Lampert Distelmeyer, or Lamprecht Distelmeyer (22 February 1522, Leipzig - 12 October 1588, Berlin) was a German jurist and Chancellor of Mark Brandenburg.

== Life ==
His family was originally from Lüneburg, and received their Bürgerrechts for Leipzig in 1490. His father was a tailor. He originally studied theology at St. Thomas School but, on the advice of Philipp Melanchthon, switched to law in 1542.

Three years later, he was working as an advisor for Chancellor Simon Pistorius in Merseburg. In 1546, he returned to Leipzig to complete his studies. He then became Syndic for the city of Bautzen and earned his doctorate from the law faculty of Leipzig University. In 1549, he married Elisabeth Goldhan, the daughter of a merchant. Their son Christian, served as the Chancellor of Mark Brandenburg from 1588 to 1598.
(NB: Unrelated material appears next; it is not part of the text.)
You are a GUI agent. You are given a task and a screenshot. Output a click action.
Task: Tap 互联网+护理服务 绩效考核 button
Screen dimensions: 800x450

Shortly after, he was appointed to the Kurfürstlicher Rat (Electoral Council) of Joachim II Hector, Elector of Brandenburg, representing him in numerous legal matters and at the foreign embassies. In 1558, following the death of Johann Weinlob, he was named the new Chancellor. In 1569, he helped secure the transfer of the Duchy of Prussia, from King Sigismund II Augustus of Poland to Albert Frederick of the Brandenburg Hohenzollerns. As a result, he was granted a knighthood. He was also the Lord of Mahlsdorf (now part of Berlin).

In 1895, he was chosen to be one of the historical figures represented on the Siegesallee (Victory Avenue), a monument garden in Berlin. His marble bust was created by the sculptor, Martin Wolff, and was unveiled in 1901. It was damaged during World War II, as were most of the others, and is now in storage at the Spandau Citadel.